» WHAT IS REQUIRED
An exact copy of all the data is the required output.
■ ■ ■ ■ ■
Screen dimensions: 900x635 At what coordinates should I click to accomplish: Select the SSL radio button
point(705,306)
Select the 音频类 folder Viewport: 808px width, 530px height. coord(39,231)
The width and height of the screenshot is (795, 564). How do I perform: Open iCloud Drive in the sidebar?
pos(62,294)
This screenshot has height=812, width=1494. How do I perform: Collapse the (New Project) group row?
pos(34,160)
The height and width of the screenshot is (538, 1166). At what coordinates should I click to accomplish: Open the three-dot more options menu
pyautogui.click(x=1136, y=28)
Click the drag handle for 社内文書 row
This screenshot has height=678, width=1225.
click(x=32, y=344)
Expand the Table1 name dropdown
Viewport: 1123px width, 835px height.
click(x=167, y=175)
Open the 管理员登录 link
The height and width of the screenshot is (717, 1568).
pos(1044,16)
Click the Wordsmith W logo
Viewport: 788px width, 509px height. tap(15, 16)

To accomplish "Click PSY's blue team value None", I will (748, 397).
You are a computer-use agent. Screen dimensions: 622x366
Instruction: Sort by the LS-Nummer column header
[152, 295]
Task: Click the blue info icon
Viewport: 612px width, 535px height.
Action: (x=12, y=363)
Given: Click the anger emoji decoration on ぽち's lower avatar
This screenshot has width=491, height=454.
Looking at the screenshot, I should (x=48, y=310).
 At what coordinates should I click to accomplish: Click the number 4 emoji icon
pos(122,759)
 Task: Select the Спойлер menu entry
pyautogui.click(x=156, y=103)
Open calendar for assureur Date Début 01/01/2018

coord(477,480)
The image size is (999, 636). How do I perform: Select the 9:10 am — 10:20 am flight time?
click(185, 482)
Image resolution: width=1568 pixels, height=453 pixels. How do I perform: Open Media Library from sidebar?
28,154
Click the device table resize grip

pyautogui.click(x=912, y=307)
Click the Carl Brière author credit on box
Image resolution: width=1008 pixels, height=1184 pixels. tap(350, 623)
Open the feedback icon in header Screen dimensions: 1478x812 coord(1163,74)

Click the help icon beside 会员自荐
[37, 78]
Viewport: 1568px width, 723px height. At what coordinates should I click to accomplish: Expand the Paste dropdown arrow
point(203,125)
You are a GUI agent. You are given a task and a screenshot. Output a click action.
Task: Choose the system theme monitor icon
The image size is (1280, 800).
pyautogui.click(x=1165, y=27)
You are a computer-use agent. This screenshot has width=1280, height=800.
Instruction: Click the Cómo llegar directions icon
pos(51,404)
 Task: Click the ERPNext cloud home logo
■ ■ ■ ■ ■
» RESPONSE
Screen dimensions: 900x635 At what coordinates should I click to accomplish: Select the SSL radio button
point(705,306)
Select the 音频类 folder Viewport: 808px width, 530px height. coord(39,231)
The width and height of the screenshot is (795, 564). How do I perform: Open iCloud Drive in the sidebar?
pos(62,294)
This screenshot has height=812, width=1494. How do I perform: Collapse the (New Project) group row?
pos(34,160)
The height and width of the screenshot is (538, 1166). At what coordinates should I click to accomplish: Open the three-dot more options menu
pyautogui.click(x=1136, y=28)
Click the drag handle for 社内文書 row
This screenshot has height=678, width=1225.
click(x=32, y=344)
Expand the Table1 name dropdown
Viewport: 1123px width, 835px height.
click(x=167, y=175)
Open the 管理员登录 link
The height and width of the screenshot is (717, 1568).
pos(1044,16)
Click the Wordsmith W logo
Viewport: 788px width, 509px height. tap(15, 16)

To accomplish "Click PSY's blue team value None", I will (748, 397).
You are a computer-use agent. Screen dimensions: 622x366
Instruction: Sort by the LS-Nummer column header
[152, 295]
Task: Click the blue info icon
Viewport: 612px width, 535px height.
Action: (x=12, y=363)
Given: Click the anger emoji decoration on ぽち's lower avatar
This screenshot has width=491, height=454.
Looking at the screenshot, I should (x=48, y=310).
 At what coordinates should I click to accomplish: Click the number 4 emoji icon
pos(122,759)
 Task: Select the Спойлер menu entry
pyautogui.click(x=156, y=103)
Open calendar for assureur Date Début 01/01/2018

coord(477,480)
The image size is (999, 636). How do I perform: Select the 9:10 am — 10:20 am flight time?
click(185, 482)
Image resolution: width=1568 pixels, height=453 pixels. How do I perform: Open Media Library from sidebar?
28,154
Click the device table resize grip

pyautogui.click(x=912, y=307)
Click the Carl Brière author credit on box
Image resolution: width=1008 pixels, height=1184 pixels. tap(350, 623)
Open the feedback icon in header Screen dimensions: 1478x812 coord(1163,74)

Click the help icon beside 会员自荐
[37, 78]
Viewport: 1568px width, 723px height. At what coordinates should I click to accomplish: Expand the Paste dropdown arrow
point(203,125)
You are a GUI agent. You are given a task and a screenshot. Output a click action.
Task: Choose the system theme monitor icon
The image size is (1280, 800).
pyautogui.click(x=1165, y=27)
You are a computer-use agent. This screenshot has width=1280, height=800.
Instruction: Click the Cómo llegar directions icon
pos(51,404)
 Task: Click the ERPNext cloud home logo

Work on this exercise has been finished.